Background: Adverse drug events (ADEs) are common among hospitalized patients with renal impairment.
Objective: To determine whether computerized physician order entry (CPOE) systems with clinical decision support capabilities reduce the frequency of renally related ADEs in hospitals.
Design, setting, and patients: Quasi-experimental study of 1590 adult patients with renal impairment who were admitted to 5 community hospitals in Massachusetts from January 2005 to September 2010, preimplementation and postimplementation of CPOE.
Intervention: Varying levels of clinical decision support, ranging from basic CPOE only (sites 4 and 5), rudimentary clinical decision support (sites 1 and 2), and advanced clinical decision support (site 3).
Measurements: Primary outcome was the rate of preventable ADEs from nephrotoxic and/or renally cleared medications. Similarly, secondary outcomes were the rates of overall ADEs and potential ADEs.
Key results: There was a 45% decrease in the rate of preventable ADEs following implementation (8.0/100 vs 4.4/100 admissions; P < 0.01), and the impact was related to the level of decision support.
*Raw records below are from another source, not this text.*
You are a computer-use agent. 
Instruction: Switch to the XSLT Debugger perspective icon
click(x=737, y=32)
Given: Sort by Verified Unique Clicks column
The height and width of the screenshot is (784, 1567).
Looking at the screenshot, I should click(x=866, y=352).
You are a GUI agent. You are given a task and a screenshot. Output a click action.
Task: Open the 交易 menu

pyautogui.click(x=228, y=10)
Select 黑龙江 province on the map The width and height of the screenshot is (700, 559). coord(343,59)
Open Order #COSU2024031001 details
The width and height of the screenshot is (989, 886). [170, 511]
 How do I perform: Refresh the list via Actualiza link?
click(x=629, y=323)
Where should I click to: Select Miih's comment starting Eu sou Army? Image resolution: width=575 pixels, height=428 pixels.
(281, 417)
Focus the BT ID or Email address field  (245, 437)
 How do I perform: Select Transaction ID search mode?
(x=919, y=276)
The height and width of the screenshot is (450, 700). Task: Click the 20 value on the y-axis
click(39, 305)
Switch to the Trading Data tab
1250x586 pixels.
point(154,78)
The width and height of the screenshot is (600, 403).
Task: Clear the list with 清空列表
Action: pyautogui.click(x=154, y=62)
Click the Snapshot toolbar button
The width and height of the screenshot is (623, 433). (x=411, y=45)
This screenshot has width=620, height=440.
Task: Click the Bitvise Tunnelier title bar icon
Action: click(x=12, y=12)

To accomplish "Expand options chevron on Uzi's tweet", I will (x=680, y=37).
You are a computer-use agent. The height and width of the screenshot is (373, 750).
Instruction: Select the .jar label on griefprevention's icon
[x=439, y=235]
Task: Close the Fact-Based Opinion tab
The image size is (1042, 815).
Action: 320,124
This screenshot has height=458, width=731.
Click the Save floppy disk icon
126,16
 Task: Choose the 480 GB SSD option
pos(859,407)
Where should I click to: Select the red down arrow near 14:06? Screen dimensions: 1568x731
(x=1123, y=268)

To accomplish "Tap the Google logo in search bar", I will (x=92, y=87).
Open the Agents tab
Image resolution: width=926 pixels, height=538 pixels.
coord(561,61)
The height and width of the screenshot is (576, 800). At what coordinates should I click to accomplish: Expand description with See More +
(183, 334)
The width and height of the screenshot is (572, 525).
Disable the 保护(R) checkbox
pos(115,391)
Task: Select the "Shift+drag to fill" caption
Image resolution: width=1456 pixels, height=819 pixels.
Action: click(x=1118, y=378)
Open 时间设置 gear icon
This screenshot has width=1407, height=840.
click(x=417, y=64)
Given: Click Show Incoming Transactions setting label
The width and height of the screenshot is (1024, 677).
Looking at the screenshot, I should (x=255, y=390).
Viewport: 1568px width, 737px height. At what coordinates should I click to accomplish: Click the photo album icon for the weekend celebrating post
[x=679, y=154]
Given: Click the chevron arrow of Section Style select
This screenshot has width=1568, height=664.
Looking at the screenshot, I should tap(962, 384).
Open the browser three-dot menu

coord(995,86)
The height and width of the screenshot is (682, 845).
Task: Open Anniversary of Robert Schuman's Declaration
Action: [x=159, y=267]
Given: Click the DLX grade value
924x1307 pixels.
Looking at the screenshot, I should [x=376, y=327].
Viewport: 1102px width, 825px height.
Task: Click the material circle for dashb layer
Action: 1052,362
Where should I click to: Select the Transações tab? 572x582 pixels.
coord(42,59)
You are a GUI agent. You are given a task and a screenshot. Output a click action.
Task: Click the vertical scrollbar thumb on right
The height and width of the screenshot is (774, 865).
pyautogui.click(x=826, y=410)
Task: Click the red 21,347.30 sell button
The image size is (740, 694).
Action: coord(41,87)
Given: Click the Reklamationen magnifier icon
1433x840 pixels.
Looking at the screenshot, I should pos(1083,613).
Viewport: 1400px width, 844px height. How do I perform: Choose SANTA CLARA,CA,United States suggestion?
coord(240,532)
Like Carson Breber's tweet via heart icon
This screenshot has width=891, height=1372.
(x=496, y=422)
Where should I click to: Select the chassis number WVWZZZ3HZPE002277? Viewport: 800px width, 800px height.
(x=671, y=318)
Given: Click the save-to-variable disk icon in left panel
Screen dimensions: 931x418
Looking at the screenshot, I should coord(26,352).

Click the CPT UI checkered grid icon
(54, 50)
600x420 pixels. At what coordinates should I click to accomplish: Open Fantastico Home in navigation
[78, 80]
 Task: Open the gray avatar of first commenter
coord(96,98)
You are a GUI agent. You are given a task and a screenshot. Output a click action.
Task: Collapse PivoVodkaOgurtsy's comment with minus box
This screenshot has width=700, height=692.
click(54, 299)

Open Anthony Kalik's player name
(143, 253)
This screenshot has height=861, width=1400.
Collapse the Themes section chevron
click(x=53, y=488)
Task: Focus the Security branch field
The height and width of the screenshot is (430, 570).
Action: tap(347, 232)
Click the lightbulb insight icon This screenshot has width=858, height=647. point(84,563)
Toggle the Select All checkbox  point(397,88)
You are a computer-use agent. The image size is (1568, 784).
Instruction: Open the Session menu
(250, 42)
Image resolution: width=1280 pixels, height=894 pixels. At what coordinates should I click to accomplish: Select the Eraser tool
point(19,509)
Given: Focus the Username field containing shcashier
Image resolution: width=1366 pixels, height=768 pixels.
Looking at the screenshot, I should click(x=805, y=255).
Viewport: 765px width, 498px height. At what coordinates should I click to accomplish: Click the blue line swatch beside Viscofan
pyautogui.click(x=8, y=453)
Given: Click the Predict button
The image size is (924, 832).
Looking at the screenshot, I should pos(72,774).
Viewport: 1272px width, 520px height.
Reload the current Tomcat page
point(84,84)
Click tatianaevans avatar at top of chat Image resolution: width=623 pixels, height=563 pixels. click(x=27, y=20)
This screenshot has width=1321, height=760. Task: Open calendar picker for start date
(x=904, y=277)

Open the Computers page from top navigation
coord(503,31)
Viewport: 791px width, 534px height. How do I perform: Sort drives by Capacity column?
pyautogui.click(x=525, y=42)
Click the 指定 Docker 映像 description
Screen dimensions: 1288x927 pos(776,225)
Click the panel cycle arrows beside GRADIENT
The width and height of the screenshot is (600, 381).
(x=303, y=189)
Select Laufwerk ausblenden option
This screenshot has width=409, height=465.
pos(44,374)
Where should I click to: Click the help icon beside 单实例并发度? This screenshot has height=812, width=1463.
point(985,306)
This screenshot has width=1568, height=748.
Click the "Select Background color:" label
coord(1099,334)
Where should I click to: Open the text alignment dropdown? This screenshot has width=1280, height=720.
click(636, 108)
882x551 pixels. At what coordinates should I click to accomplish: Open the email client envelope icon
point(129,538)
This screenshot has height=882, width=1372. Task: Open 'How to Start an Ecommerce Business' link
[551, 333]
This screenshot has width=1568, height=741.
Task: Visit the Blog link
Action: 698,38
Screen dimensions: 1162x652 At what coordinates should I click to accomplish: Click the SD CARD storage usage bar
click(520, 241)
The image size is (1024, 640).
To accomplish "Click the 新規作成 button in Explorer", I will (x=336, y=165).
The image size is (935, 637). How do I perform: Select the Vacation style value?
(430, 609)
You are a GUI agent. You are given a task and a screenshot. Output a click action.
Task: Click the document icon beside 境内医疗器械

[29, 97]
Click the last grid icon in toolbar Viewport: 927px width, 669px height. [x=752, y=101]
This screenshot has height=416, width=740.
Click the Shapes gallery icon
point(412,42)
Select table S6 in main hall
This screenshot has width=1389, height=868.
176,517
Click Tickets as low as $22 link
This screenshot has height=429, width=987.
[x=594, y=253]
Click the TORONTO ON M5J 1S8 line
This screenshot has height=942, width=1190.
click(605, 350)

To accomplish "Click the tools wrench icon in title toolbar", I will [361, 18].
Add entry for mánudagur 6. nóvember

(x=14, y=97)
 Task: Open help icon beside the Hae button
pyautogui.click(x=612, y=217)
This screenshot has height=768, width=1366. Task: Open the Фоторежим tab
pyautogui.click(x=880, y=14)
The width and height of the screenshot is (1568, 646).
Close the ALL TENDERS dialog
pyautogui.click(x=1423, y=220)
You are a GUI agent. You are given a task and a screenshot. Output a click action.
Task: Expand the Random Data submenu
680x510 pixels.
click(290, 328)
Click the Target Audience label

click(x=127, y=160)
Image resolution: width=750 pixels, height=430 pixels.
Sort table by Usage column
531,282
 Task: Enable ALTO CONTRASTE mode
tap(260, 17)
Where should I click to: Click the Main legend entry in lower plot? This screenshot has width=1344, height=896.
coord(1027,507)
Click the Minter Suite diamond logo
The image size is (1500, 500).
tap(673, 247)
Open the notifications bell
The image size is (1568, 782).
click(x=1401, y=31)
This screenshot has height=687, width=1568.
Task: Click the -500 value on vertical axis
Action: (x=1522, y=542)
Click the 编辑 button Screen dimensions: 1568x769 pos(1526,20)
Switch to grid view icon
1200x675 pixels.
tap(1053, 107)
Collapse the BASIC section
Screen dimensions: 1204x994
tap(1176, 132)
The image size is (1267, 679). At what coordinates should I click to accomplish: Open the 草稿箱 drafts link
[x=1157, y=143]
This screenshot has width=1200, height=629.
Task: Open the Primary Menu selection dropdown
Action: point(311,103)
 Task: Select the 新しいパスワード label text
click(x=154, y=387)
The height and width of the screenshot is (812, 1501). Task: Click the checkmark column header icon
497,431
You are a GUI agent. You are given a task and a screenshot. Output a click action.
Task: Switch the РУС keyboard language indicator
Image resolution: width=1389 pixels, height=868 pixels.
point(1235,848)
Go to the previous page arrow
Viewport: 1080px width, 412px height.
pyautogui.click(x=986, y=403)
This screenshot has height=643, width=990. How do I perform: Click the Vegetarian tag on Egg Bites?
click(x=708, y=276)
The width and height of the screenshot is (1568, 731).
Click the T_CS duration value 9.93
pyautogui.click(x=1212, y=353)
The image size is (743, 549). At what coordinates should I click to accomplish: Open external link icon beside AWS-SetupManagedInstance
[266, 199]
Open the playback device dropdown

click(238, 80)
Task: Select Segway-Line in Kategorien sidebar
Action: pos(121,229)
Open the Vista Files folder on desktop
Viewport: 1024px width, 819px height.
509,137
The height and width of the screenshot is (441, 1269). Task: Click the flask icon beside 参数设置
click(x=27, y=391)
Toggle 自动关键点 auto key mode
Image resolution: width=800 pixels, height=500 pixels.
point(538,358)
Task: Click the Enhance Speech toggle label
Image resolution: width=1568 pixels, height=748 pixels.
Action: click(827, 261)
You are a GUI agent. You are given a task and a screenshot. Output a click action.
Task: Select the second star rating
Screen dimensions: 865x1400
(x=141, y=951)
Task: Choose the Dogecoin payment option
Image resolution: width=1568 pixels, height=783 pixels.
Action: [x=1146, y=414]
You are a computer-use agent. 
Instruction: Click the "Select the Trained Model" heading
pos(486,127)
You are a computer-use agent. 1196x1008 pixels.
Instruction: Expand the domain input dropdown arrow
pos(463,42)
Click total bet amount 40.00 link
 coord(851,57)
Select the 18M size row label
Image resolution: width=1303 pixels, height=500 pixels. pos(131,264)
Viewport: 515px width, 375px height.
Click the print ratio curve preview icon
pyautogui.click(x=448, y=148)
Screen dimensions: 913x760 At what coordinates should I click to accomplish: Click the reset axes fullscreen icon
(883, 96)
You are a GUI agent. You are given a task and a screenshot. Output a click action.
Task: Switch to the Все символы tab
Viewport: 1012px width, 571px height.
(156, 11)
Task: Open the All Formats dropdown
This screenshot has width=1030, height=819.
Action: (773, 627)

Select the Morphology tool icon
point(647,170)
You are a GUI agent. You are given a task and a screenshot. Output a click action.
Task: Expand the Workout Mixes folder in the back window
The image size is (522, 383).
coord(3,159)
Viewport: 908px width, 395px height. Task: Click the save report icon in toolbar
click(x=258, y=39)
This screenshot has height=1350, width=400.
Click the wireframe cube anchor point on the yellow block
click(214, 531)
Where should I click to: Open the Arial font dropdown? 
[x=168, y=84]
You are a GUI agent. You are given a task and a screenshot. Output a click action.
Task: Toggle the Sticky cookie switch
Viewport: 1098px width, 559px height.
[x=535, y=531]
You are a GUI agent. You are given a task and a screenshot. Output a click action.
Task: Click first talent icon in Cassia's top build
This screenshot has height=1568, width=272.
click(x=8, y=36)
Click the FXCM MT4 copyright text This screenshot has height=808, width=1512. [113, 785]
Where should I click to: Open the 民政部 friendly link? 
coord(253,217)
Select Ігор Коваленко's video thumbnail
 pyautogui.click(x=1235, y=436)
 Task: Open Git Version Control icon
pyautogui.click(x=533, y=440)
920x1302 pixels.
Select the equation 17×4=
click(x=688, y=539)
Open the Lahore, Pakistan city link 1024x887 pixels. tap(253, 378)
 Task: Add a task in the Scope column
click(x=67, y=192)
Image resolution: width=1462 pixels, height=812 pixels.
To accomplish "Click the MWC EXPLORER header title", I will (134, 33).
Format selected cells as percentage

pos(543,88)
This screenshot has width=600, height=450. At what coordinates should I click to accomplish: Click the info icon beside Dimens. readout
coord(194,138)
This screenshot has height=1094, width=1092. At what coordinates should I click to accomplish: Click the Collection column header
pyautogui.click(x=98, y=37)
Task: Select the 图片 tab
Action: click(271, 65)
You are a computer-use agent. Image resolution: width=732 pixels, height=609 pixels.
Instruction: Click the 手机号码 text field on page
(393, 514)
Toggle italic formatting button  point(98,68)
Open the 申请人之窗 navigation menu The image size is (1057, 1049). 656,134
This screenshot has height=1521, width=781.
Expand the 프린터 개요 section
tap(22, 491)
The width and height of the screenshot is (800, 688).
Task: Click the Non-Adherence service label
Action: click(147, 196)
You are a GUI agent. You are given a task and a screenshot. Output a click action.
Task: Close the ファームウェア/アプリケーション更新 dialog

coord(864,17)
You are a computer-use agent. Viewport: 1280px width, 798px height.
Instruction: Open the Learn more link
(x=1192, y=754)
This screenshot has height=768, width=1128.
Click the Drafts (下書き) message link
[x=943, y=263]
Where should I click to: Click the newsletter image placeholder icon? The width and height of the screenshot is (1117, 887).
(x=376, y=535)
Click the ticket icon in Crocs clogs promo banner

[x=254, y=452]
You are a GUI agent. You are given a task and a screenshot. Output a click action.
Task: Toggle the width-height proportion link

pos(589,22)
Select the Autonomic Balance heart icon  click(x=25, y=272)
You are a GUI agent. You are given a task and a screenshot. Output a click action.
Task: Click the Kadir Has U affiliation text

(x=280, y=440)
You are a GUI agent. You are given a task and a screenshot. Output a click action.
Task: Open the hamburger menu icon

Basic CPOE was not associated with any significant benefit (4.6/100 vs 4.3/100 admissions; P = 0.87). There was a nonsignificant decrease in preventable ADEs with rudimentary clinical decision support (9.1/100 vs 6.4/100 admissions; P = 0.22). However, substantial reduction was seen with advanced clinical decision support (12.4/100 vs 0/100 admissions; P = 0.01). Despite these benefits, a significant increase in potential ADEs was found for all systems (55.5/100 vs 136.8/100 admissions; P < 0.01).
Conclusion: Vendor-developed CPOE with advanced clinical decision support can reduce the occurrence of preventable ADEs but may be associated with an increase in potential ADEs.
© 2013 Society of Hospital Medicine.